Di sisi lain, kebingungan ini menyembunyikan bahaya dari ketidaktahuan bagaimana menetapkan batasan bagi orang lain karena takut melakukan hal itu merupakan tindakan egois. Namun, tidak ada yang lebih jauh dari kenyataan. Memiliki kemampuan untuk menetapkan batas untuk orang lain bahwa dia memiliki beberapa perilaku yang mengganggu seseorang atau mengandaikan ketidaknyamanan — misalnya, bertanya kepada saya pasangan yang tidak menggunakan ponsel ketika saya memberi tahu mereka bagaimana hari saya— adalah sikap yang mengungkapkan perawatan diri. Di sisi lain, siapa pun yang menganggap bahwa "mengatakan tidak" dalam situasi tertentu adalah tindakan keegoisan - menyombongkan frasa yang mungkin terdengar seperti "hanya saja dia sangat lama dan memiliki hak untuk menggunakan telepon untuk sementara waktu"— dapat mengorbankan sesuatu yang sangat berharga untuk dirinya sendiri, seperti berbagi waktu berkualitas dengannya pasangan.

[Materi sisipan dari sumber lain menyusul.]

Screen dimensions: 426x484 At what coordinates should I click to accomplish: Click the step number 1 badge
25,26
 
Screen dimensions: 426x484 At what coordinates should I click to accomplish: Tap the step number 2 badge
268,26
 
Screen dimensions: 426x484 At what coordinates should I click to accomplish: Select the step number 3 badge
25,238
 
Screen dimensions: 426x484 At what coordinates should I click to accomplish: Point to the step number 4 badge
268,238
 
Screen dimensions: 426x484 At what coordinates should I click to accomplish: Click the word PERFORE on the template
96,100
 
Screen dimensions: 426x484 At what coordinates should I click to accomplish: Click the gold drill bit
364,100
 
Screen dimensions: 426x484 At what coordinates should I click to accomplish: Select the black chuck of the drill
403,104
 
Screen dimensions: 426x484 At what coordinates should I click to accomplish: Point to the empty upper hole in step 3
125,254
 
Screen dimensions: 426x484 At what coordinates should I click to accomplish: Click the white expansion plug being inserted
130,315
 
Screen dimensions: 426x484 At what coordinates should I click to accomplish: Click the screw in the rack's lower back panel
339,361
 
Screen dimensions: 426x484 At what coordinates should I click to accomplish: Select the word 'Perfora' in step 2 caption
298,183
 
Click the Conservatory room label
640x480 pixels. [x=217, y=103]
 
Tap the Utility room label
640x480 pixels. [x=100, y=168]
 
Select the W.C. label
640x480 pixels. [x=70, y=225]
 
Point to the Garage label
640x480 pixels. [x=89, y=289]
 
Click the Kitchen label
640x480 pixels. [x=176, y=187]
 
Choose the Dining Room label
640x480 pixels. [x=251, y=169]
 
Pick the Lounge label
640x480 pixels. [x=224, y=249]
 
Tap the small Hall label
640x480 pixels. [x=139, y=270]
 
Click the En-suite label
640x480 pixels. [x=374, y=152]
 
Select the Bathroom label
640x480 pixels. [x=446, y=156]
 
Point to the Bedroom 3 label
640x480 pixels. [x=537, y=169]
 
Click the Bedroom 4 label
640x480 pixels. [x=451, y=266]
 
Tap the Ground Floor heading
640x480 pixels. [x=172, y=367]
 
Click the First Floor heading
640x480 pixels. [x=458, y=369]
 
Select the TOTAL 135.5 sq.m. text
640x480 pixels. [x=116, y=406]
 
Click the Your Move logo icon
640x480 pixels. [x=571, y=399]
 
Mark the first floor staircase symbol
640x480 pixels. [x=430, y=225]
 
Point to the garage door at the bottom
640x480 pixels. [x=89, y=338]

Cinta diri, bertentangan dengan konotasi kuat "keegoisan" yang cenderung dikaitkan dengannya, juga tidak berhenti memikirkan orang lain. Tindakan cinta diri akan memungkinkan ikatan interpersonal yang jujur dan kuat terjalin, dengan asumsi perbaikan antara kedua belah pihak. Mengatakan apa yang terjadi pada yang satu juga menjaga yang lain. Faktanya, konsep diri yang baik akan memungkinkan orang tersebut untuk mengevaluasi dalam keadaan apa layak menetapkan batasan dan di mana membiarkan sikap tertentu dari orang lain. Yang terakhir juga bisa menjadi keputusan fungsional dalam hidup Anda. Singkatnya, kekuasaan lepas landas konsep cinta diri dari egoisme dapat menjelaskan pentingnya menghargai dan menerima kualitas unik kita dan, pada saat yang sama, evaluasi perilaku yang kami yakini dapat kami modifikasi untuk membangun ikatan yang lebih baik dengan diri sendiri dan orang lain.